The defendant in Degelmann had marketed its contact lens solution as an effective contact lens disinfectant. Id. at *1. The plaintiffs alleged that the defendant’s solution was less effective than other solutions at disinfecting lenses from one specific type of microorganism, Acanthamoeba, and therefore labeling the product as a “disinfectant” violated California’s Unfair Competition Law and False Advertising Law. Id.
The Ninth Circuit ruled that federal law preempted plaintiffs’ claims. The court noted that the FDA regulates contact lens cleaning solutions as medical devices, and that the Medical Device Amendments of 1976 (“MDA”) to the Food, Drug, and Cosmetic Act (“FDCA”) preempt some state and local causes of action regarding medical devices. Id. at *3. Specifically, the MDA provides:
[N]o State or political subdivision of a State may establish or continue in effect with respect to a device intended for human use any requirement—(1) which is different from, or in addition to, any requirement applicable under [the FDCA] to the device, and (2) which relates to the safety or effectiveness of the device or to any other matter included in a requirement applicable to the device under this chapter.
Id. (quoting 21 U.S.C. § 360k(a)). The court reasoned that this statute preempts state law claims when there is “(1) a federal requirement imposed on the device under the FDCA, and (2) the challenged state or local rule must impose a requirement that is different from, or adds additional obligations to, the federal requirements.” Id. at *3.

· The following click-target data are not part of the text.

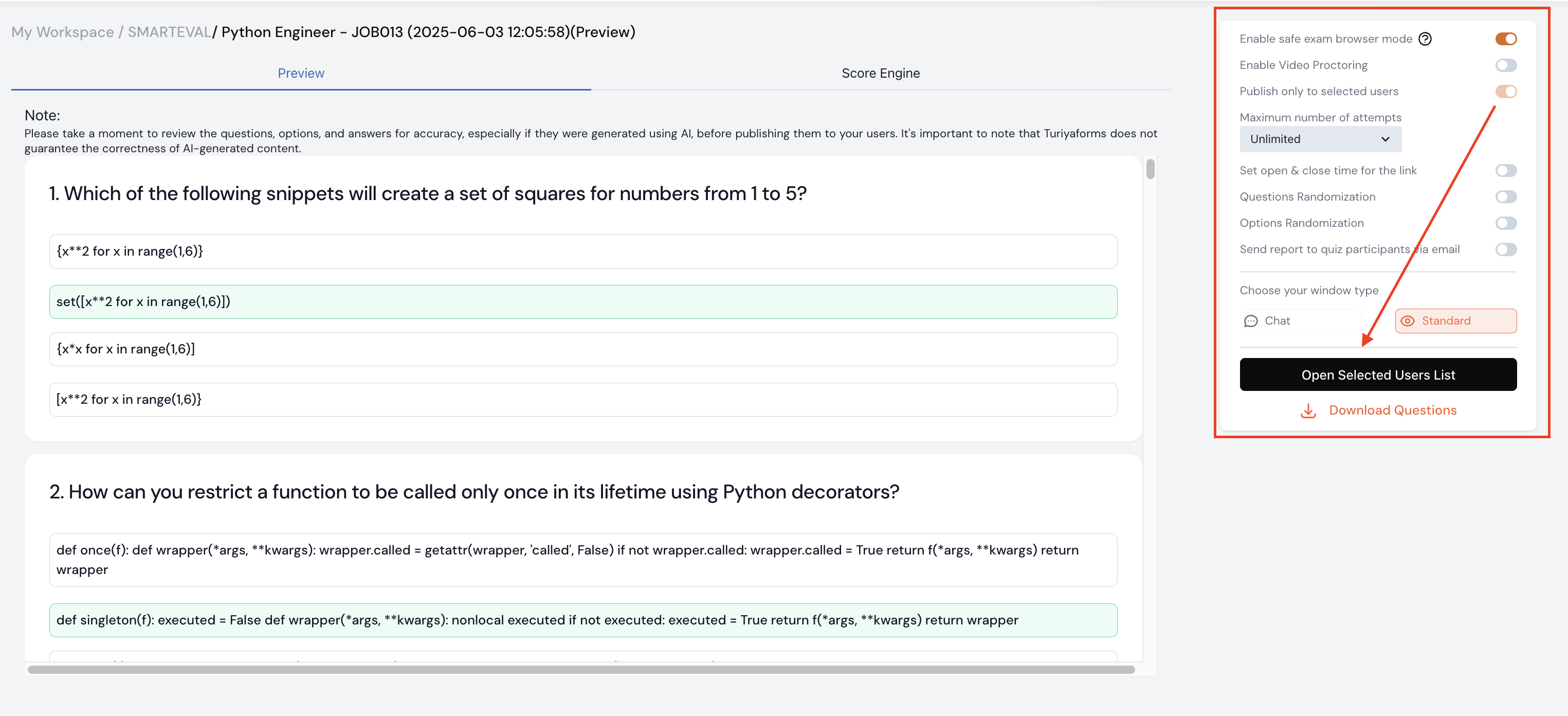Click the horizontal scrollbar under the questions
The image size is (1568, 716).
coord(581,670)
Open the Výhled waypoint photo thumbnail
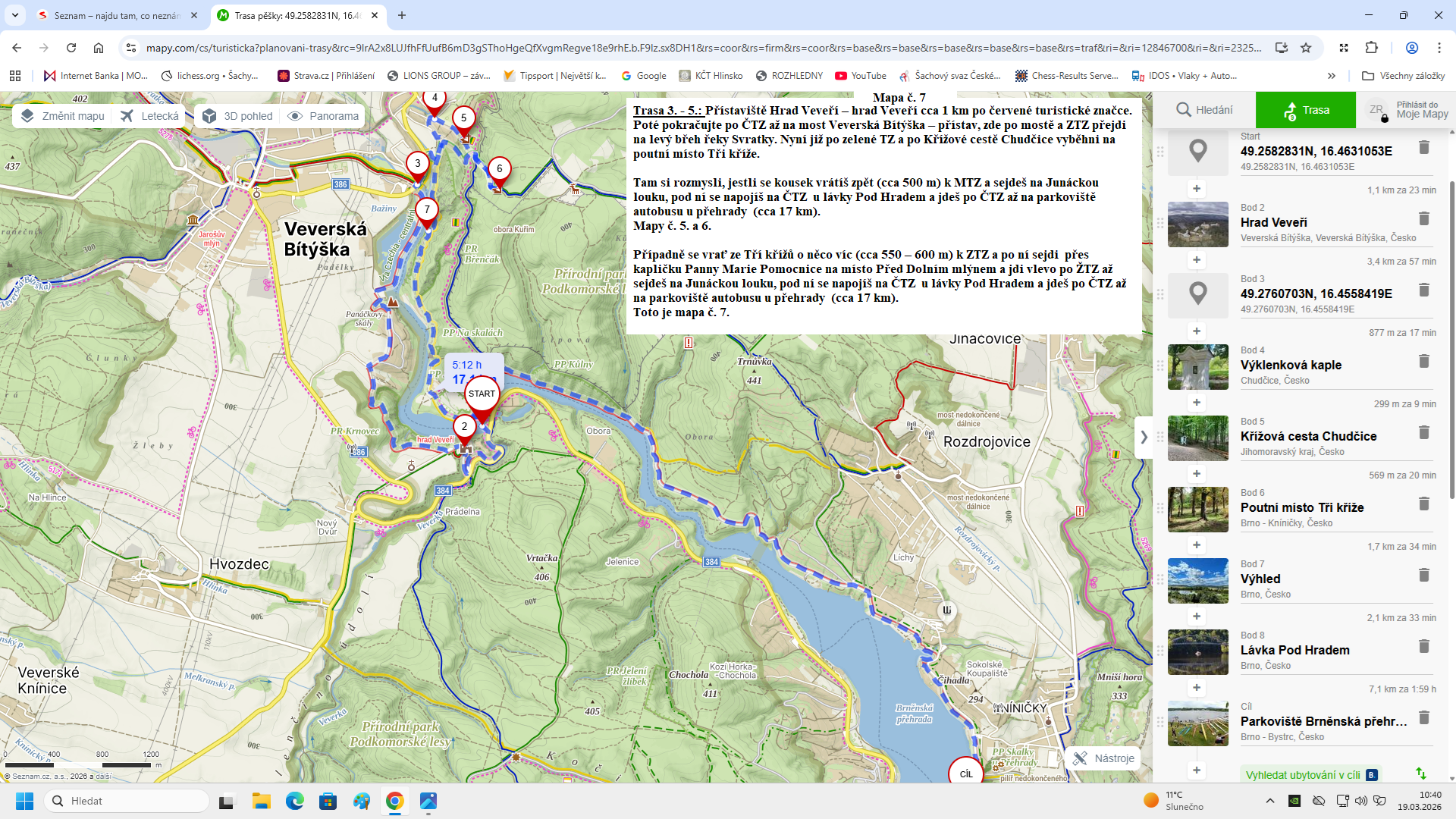 tap(1197, 581)
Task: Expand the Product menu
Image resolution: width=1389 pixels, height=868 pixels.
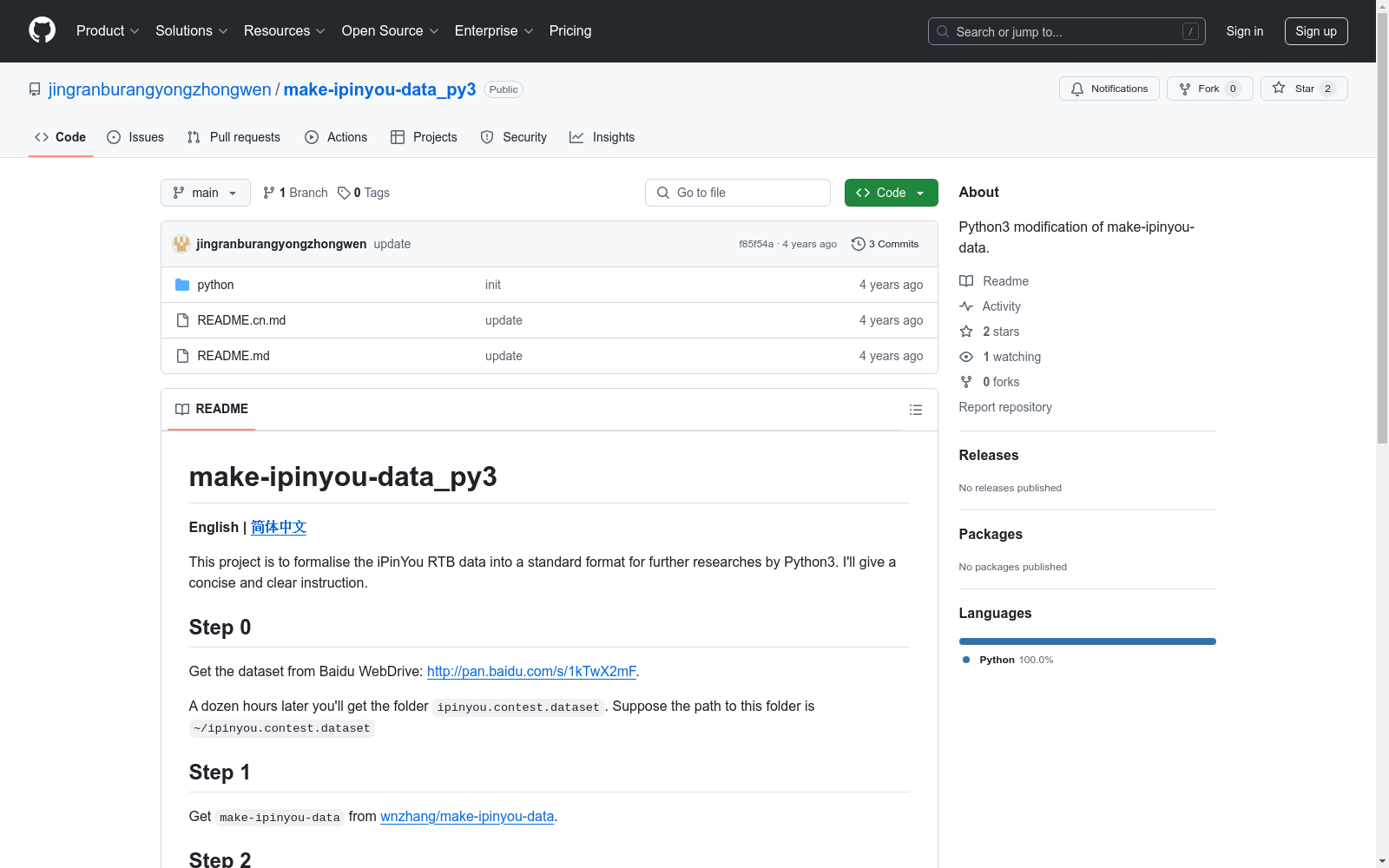Action: pyautogui.click(x=108, y=30)
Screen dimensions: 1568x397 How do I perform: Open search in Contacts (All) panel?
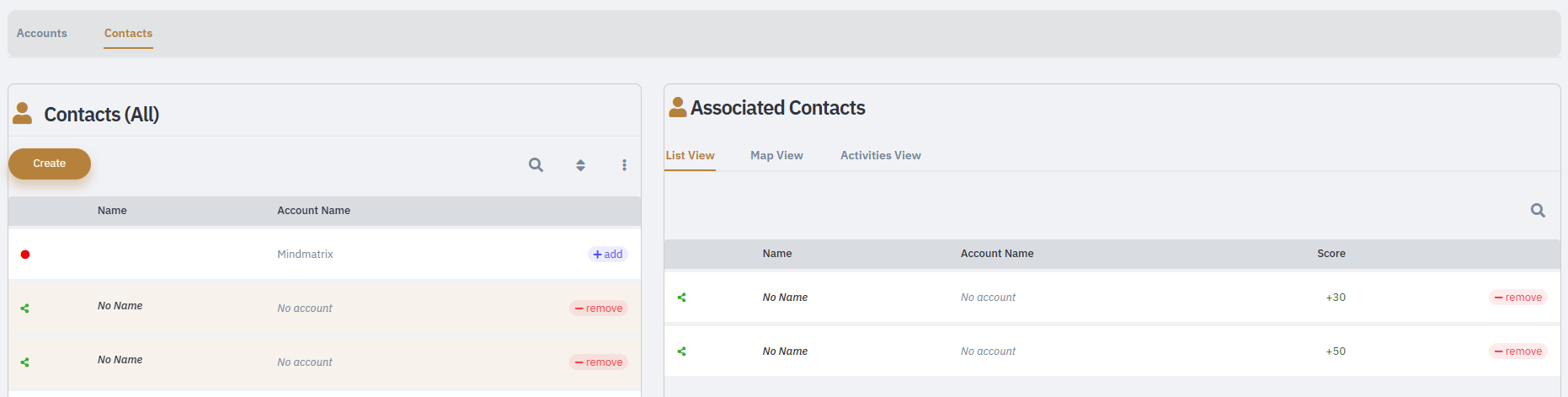[536, 165]
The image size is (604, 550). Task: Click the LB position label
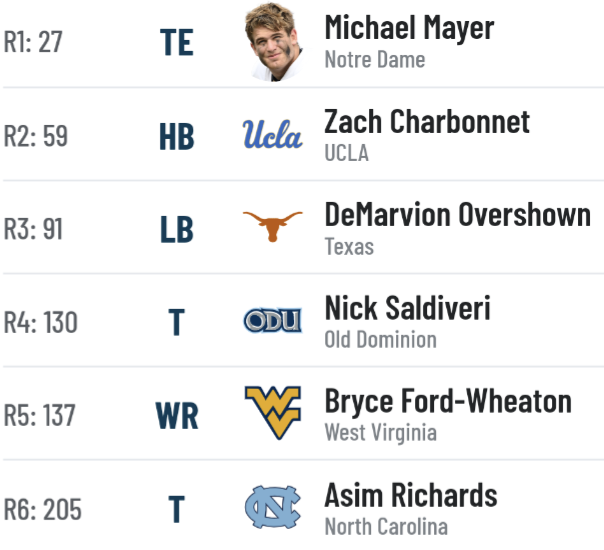coord(177,230)
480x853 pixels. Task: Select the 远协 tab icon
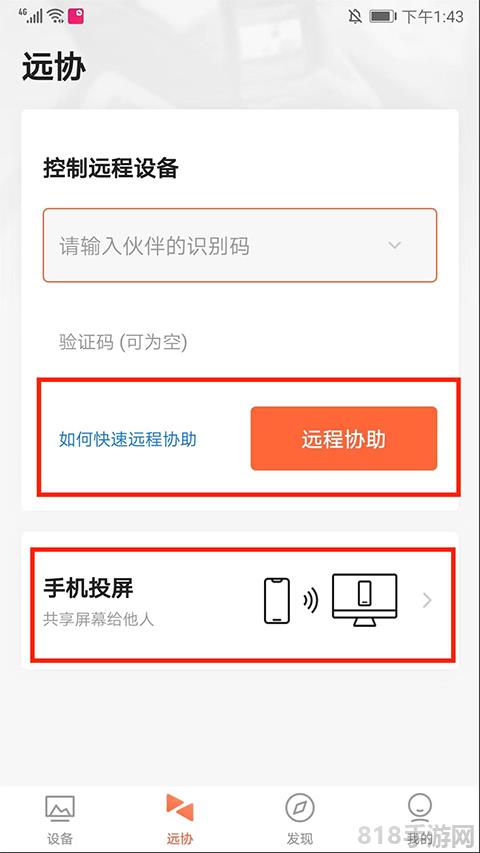point(180,807)
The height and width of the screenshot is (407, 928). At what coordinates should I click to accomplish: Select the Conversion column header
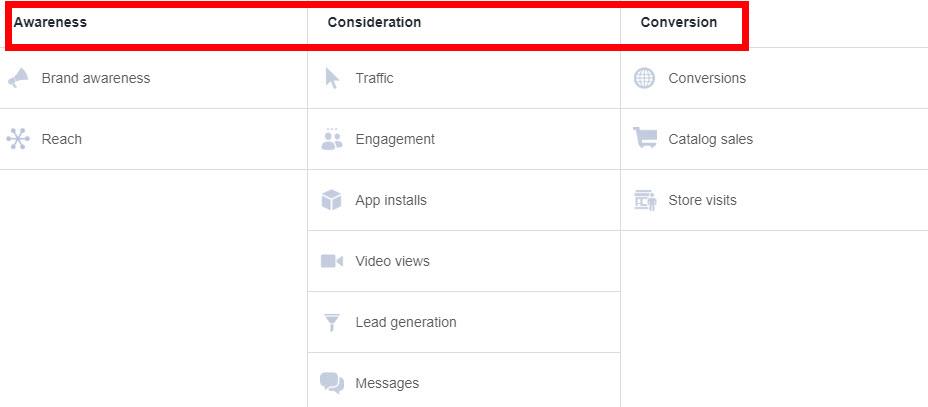[678, 22]
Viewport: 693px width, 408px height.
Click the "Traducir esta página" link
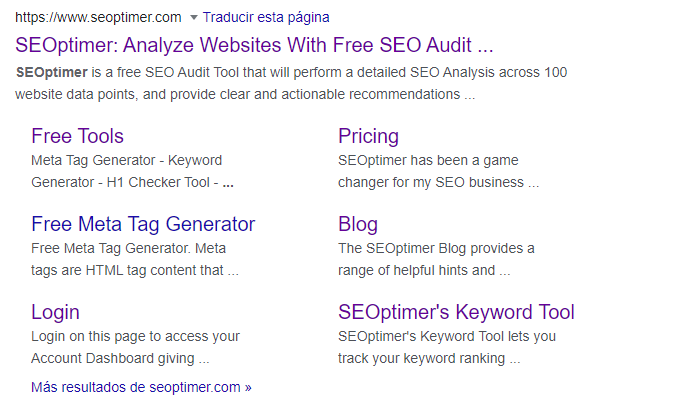tap(266, 17)
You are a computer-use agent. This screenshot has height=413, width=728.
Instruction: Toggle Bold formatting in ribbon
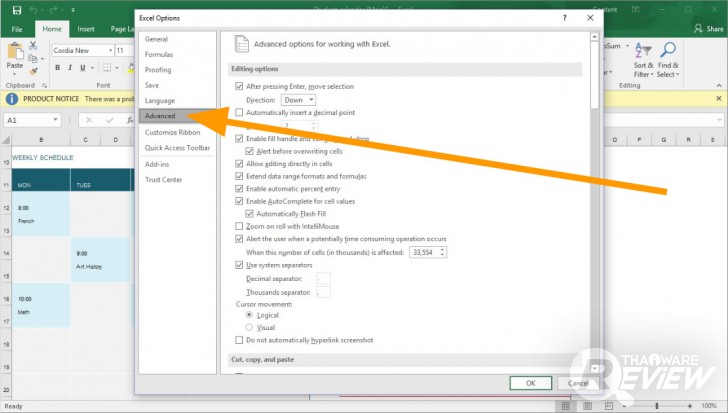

Contact lens cleaning solutions are “Class II” medical devices under the MDA, which means that they must meet FDA “special controls” in order to be cleared by the FDA for sale in the United States. Id. at *3. The FDA’s “special controls” for lens solutions are contained in an FDA guidance document: Guidance for Industry: Premarket Notification (510(k)), Guidance Document for Contact Lens Care Products (1997) (“Guidance Document”).
The Guidance Document provides that “[i]n order for a contact lens care solution to be labeled as a contact lens ‘disinfecting solution,’” the product “should meet the primary performance criteria of the [Guidance Document’s disinfectant testing] procedure for contact lens disinfecting products.” Id. at *4. (quoting Guidance Document). These performance criteria require solutions to show a prescribed level of efficacy in killing five representative microorganisms: Pseudomonas aeruginosa, Staphylococcus aureus, Escherichia coli, Candida albicans, and Aspergillus niger. Id. However, the criteria do not require a solution to demonstrate efficacy at killing Acanthamoeba. Id.
The court noted that it was undisputed that the defendant’s solution met the performance criteria for killing the five microorganisms listed in the FDA Guidance Document, and therefore, “with regard to the labeling at issue in this lawsuit, the FDA has promulgated specific requirements, which [defendant’s product] met.” Id. at *4. The court then found that in order for plaintiffs to recover, the court would have to rule that California law “required something different than what the FDA required in order for [defendant] to label [the product] as a disinfectant.” Id. Specifically, under plaintiffs’ theory the court would have to find that California law “required that [defendant] test for Acanthamoeba, and show that [the product] kills it in sufficient quantities. That is, California law would have a requirement that is additional to the federal requirements.” Id. Because plaintiffs’ claims would have placed such additional requirements on defendant, the court concluded that the “claims are expressly preempted by § 360.” Id. at *5.